Jerónimo de Sousa reafirmou que «o PCP tem valorizado tudo quanto tem sido possível alcançar neste período que decorreu desde a derrota do governo PSD/CDS nas eleições legislativas de Outubro de 2015. Inseparáveis da intensa luta dos trabalhadores e das populações, bem como do papel e acção decisiva do Partido Comunista Português, cada um destes avanços e conquistas, seja na devolução de rendimentos e direitos que foram roubados, seja em novas aquisições e até na recuperação de emprego e no crescimento económico – só possíveis no quadro da actual relação de forças – é um passo em frente que precisa de ser consolidado».

Mas um País amarrado aos interesses do grande capital, profundamente dependente do estrangeiro, limitado na sua soberania, condicionado nas suas opções estratégicas, com problemas estruturais que reclamam respostas igualmente estruturais, precisa de se libertar das amarras que impedem o progresso, a justiça social, o crescimento e o desenvolvimento económicos.

Partindo da análise dos graves problemas gerados desde a adesão ao euro – a agricultura e pescas, mais a indústria, energia e construção hoje reduzidas a um quarto da produção nacional e tendo perdido cerca de um terço dos seus trabalhadores; aumento do desemprego e da precariedade; contenção dos salários e aumento da exploração, desigualdades sociais, pobreza, emigração forçada, envelhecimento, desordenamento do território e degradação das funções sociais do Estado – o PCP conclui que para produzir mais e dever menos, para criar mais riqueza e distribuí-la melhor, para criar emprego e afirmar direitos, para melhorar os serviços públicos e dinamizar o crescimento e o desenvolvimento económicos, é condição necessária, embora não suficiente, a libertação do País da submissão ao euro.

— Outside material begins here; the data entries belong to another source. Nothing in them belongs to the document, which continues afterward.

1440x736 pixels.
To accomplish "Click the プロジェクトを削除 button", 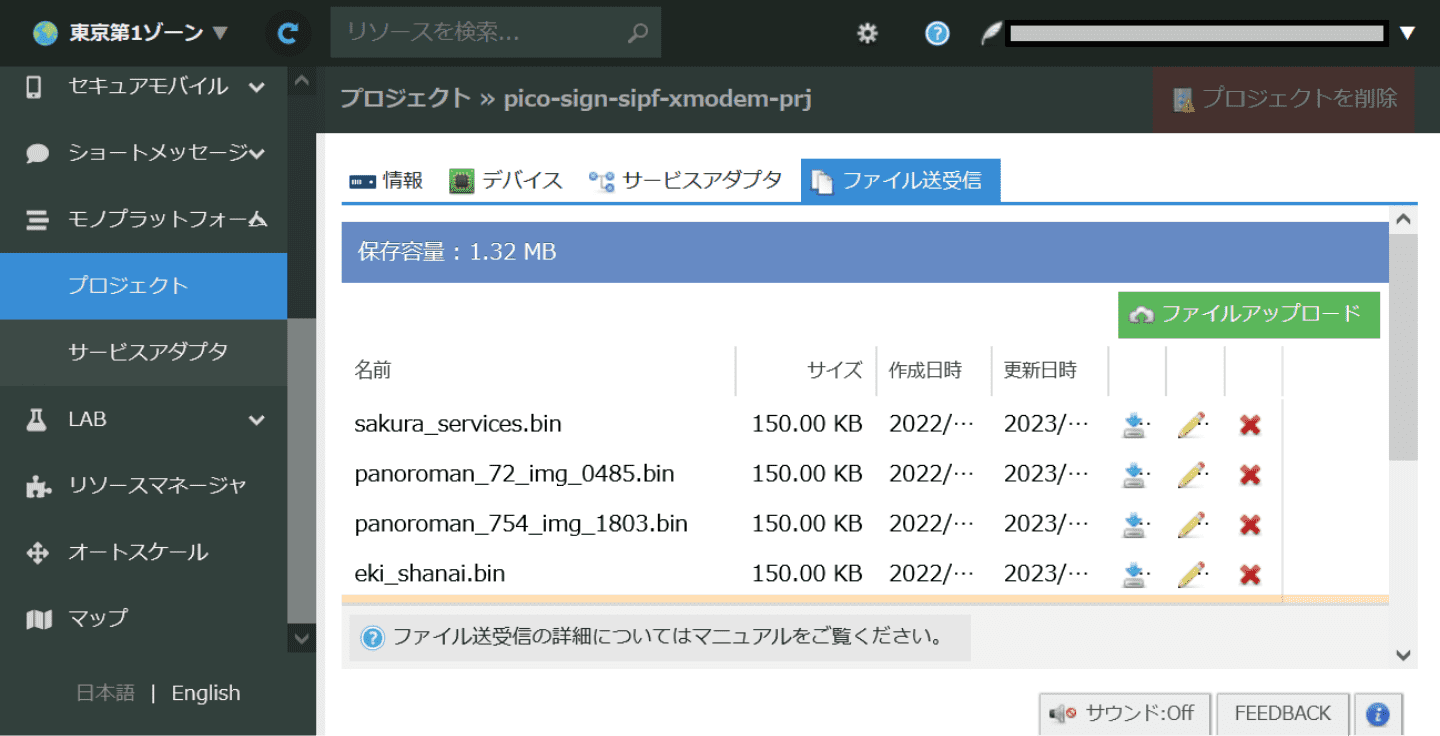I will pos(1285,99).
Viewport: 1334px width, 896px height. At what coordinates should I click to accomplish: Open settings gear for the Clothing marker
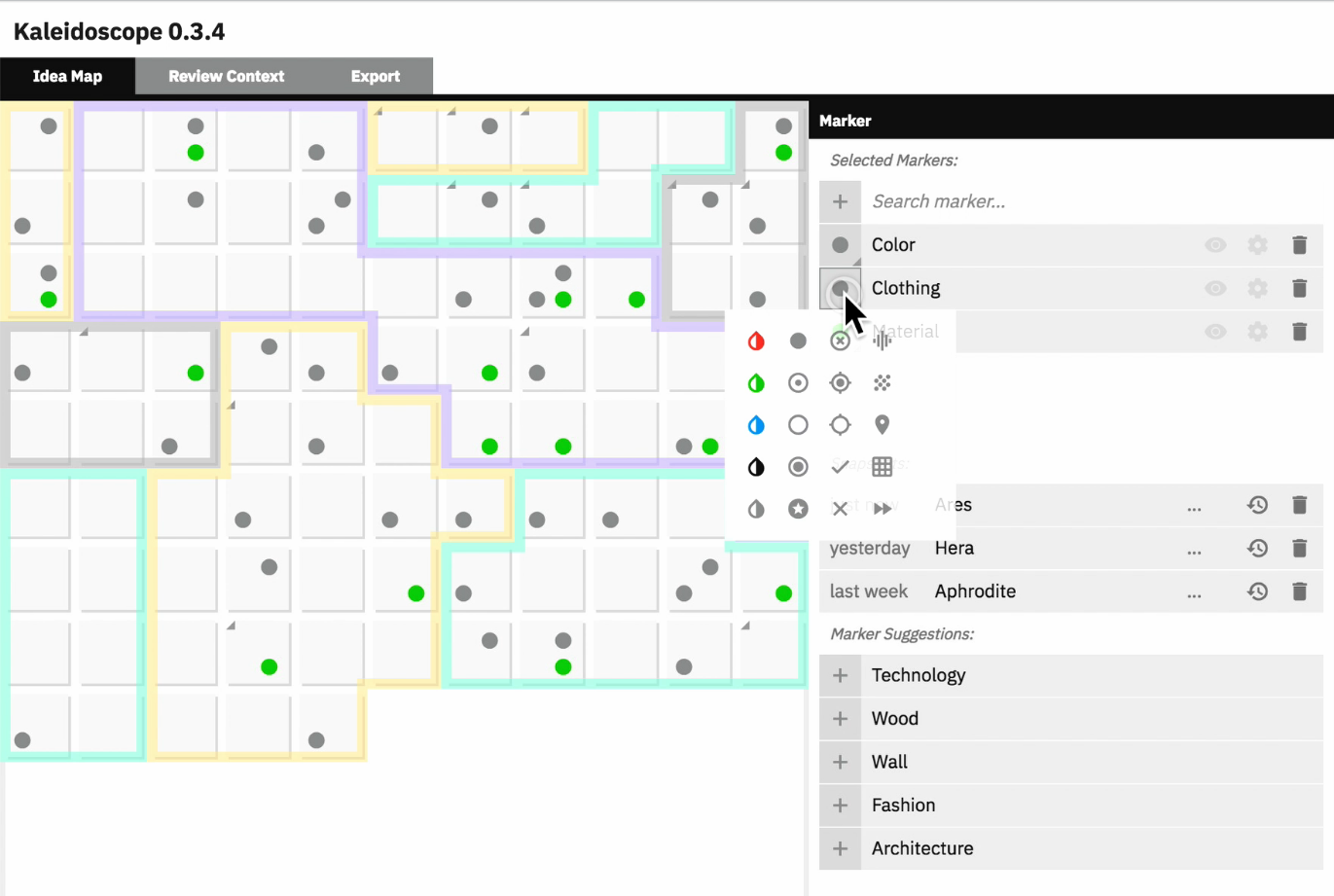pyautogui.click(x=1257, y=288)
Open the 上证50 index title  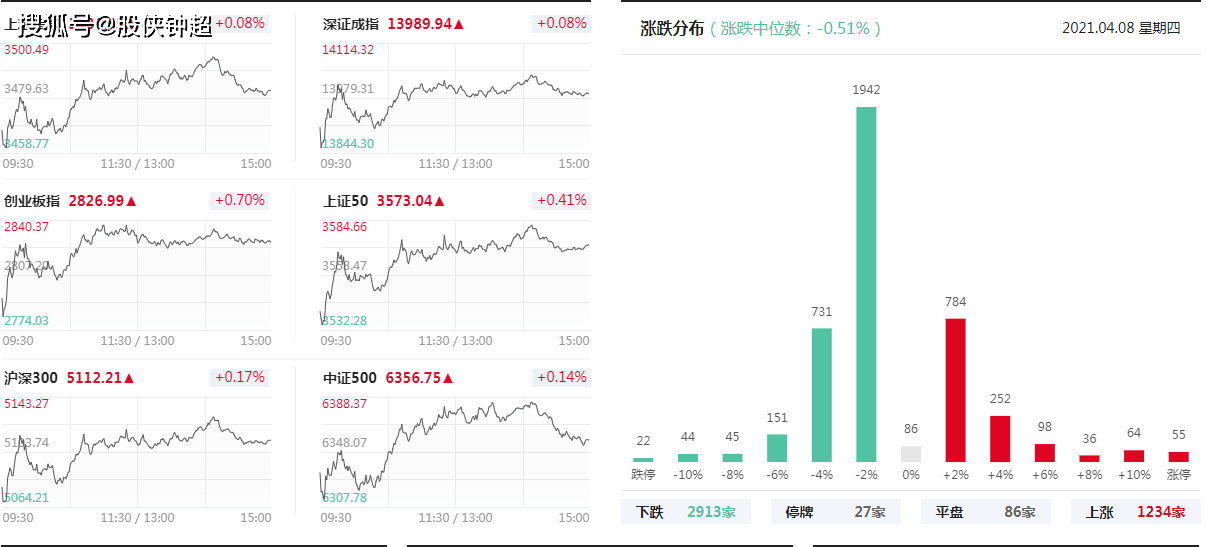(x=345, y=201)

É igualmente necessário tomar a iniciativa e propor a renegociação da dívida pública, não apenas nos prazos e juros, como defende o Governo, mas também nos seus montantes.

«É preciso – referiu o Secretário-geral do PCP – ir mais longe na criação de emprego, no combate à precariedade, na evolução dos salários e carreiras dos trabalhadores, para prosseguir o aumento das reformas, para reforçar o investimento público e apoiar a produção nacional, para dar resposta às carências urgentes do Serviço Nacional de Saúde ou da Escola Pública, para se progredir na reversão do agravamento fiscal sobre o trabalho e introduzir justiça na tributação do grande capital».  

Estes são eixos centrais da política patriótica e de esquerda, de que faz parte igualmente a recuperação do controlo público da banca, sem a qual não haverá desenvolvimento soberano e crescimento sustentado.

Ao mesmo tempo que se desenvolve a acção reivindicativa nas empresas, locais de trabalho e sectores, com diversas lutas em desenvolvimento, prossegue a preparação da jornada de luta convergente do dia 3 de Junho anunciada pela CGTP-IN no 1.º de Maio.

O PCP prossegue também a preparação das eleições autárquicas ampliando as candidaturas e os contactos e reforçando a CDU e, ao mesmo tempo, avança na realização do seu programa de comemorações do centenário da Revolução de Outubro.

São, de facto, muitos os combates que temos pela frente. Mas, tendo presentes os objectivos, é imprescindível prosseguir o rumo e intensificar a acção.